While the ongoing war between the Zoos and the Labs is a novelty for many members of the public seeing this sausage factor of modern science for the first time, in reality this scuffle is, like the Crips and the Bloods or the Capulets and the Montagues, an age-old story, a replay of history. Thomas Kuhn wrote a seminal book on the structure of these scientific revolutions, detailing the history of paradigm battles of ages past. Historically, paradigms have shifted and new theories - like the theory the sun is the center of our solar system, or that matter is made up of atoms - have become adopted not at the speed of the evidence, but the rate at which old and powerful scientists clinging to old theories die.

Unfortunately, for this essential debate with massive contemporary political implications, we can’t wait for scientists to die to resolve our paradigmatic battle. We need this scientific revolution to be different from prior ones.
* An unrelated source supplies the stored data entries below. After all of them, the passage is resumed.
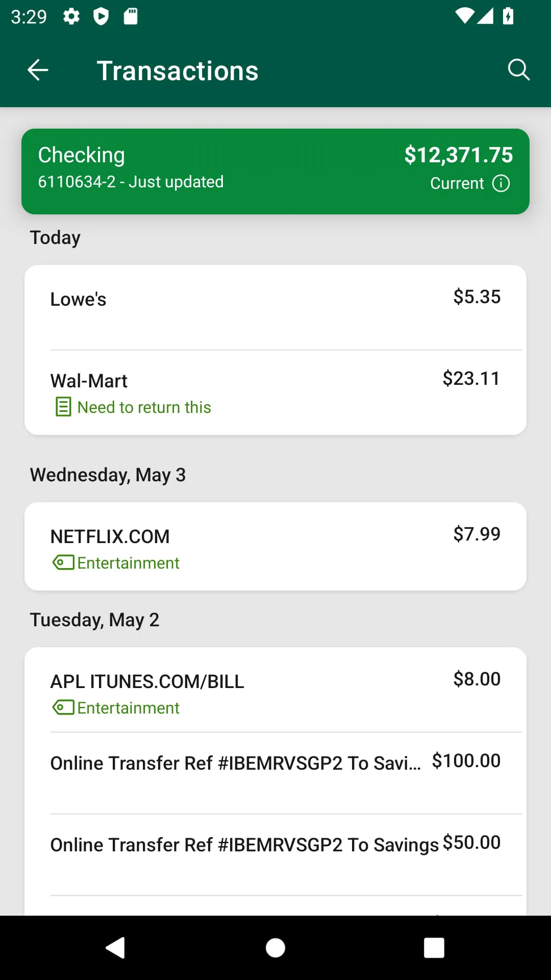Tap the $12,371.75 balance amount
Image resolution: width=551 pixels, height=980 pixels.
pyautogui.click(x=458, y=155)
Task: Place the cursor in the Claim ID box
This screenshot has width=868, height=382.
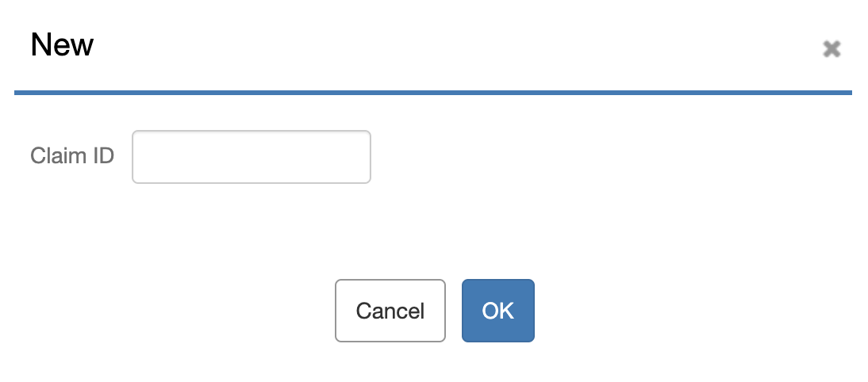Action: pos(251,157)
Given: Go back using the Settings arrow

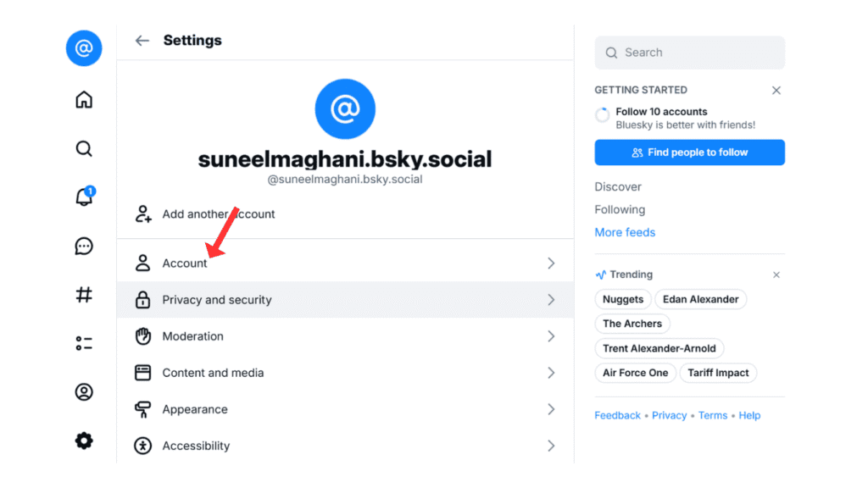Looking at the screenshot, I should coord(142,41).
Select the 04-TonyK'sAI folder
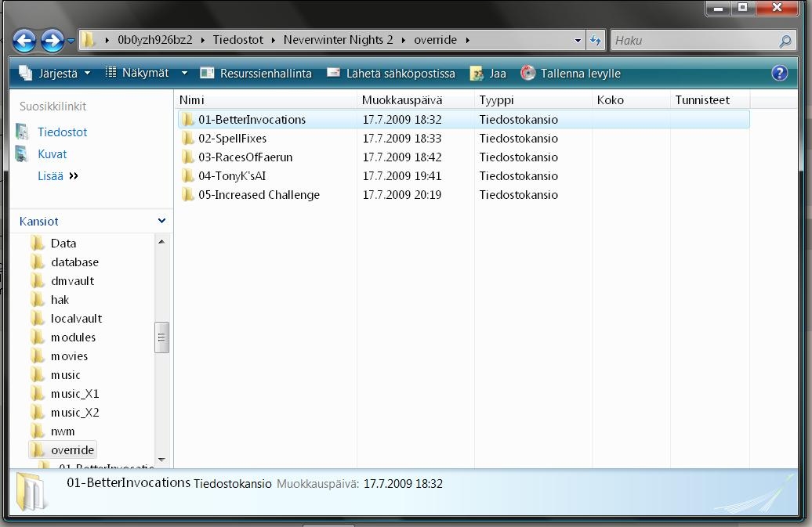This screenshot has height=527, width=812. tap(232, 176)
We need to move at the speed of the evidence, and we can do that by paying close attention to how evidence moves beliefs.
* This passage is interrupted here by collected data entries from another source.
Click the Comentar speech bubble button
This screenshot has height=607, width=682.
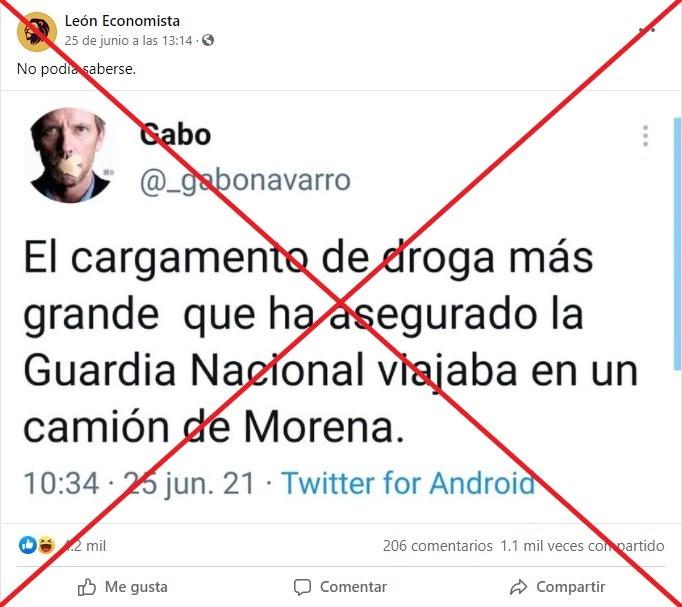tap(341, 587)
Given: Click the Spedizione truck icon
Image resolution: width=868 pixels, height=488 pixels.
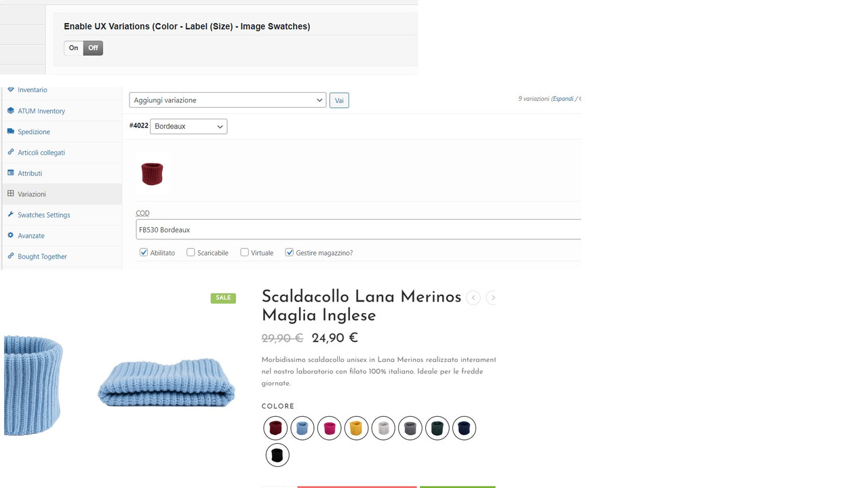Looking at the screenshot, I should pos(11,131).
Prior to Kuhn, Karl Popper wrote a seminal book in 1934 on The Logic of Scientific Discovery, arguing that any scientific theory must be “falsifiable” or that there must be some test we can run to prove a theory wrong. That, Popper said, is how evidence can move our beliefs: by disproving the untrue beliefs until only true beliefs remain standing. Popper’s treatise led to the widespread incorporation of falsifiability and falsification, null models and hypothesis-testing, as ground rules in science. A theory that is unfalsifiable - like the theory that God created the Universe - is outside the realm of science because there’s no evidence that could possibly disprove it. After all, how would you test that God created the Universe? The Big Bang leaves room for God prior to the Big Bang, but even startling discoveries of time before the Big Bang would leave room for a God before then. While there are fascinating theological arguments for or against the existence of God, there’s no evidence one could collect to put this question to rest. There is no good way to resolve the debate over the existence of a God within the framework of science. That’s okay. It doesn’t mean theological discussions and philosophy aren’t valuable for mankind, it just means they concern matters outside the realm of science and, for the time being, they are not matters for which we can expect an empirical resolution to the disagreements.
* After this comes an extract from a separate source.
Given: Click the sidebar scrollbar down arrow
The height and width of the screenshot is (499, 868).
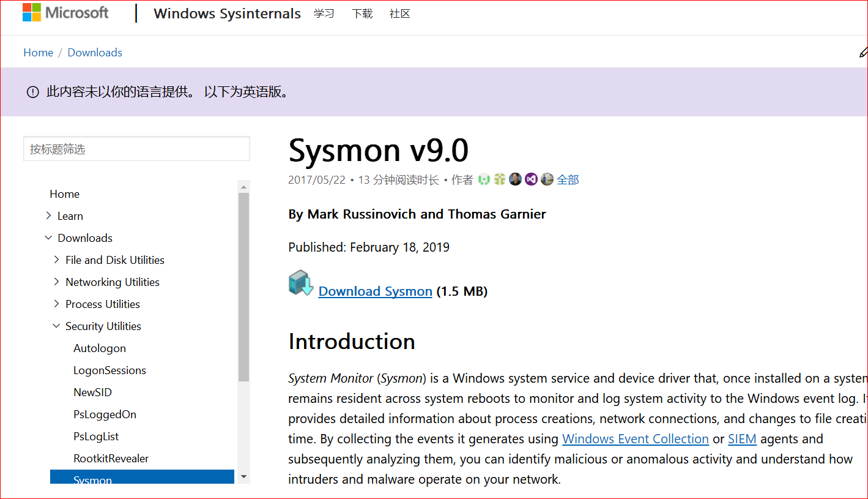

Modern epistemology and philosophy of science has grown a lot since Popper’s day, updating the collective beliefs of the field by becoming more “Bayesian”. Broadly speaking, Baysian statistics & epistemology acknowledge that we have weighted beliefs and that evidence can change how we weight our beliefs. For example: do you believe SARS-CoV-2 came from a lab? Answering “yes” or “no” is not as honest as answering the question as a matter of degree or your own, non-trivial odds that one scenario is true and the other is false. Instead of a “true vs. falsified” dichotomization of scientific beliefs, Bayesians appreciate that belief is a matter of degree, and Popper-esque evidence that is unlikely under one theory but likely under another should pull your belief away from the less-likely theory and towards the more-likely theory. Both Popperian and Bayesian ways of thinking about science rely on our ability to quantify the likelihood of data based on the different hypotheses.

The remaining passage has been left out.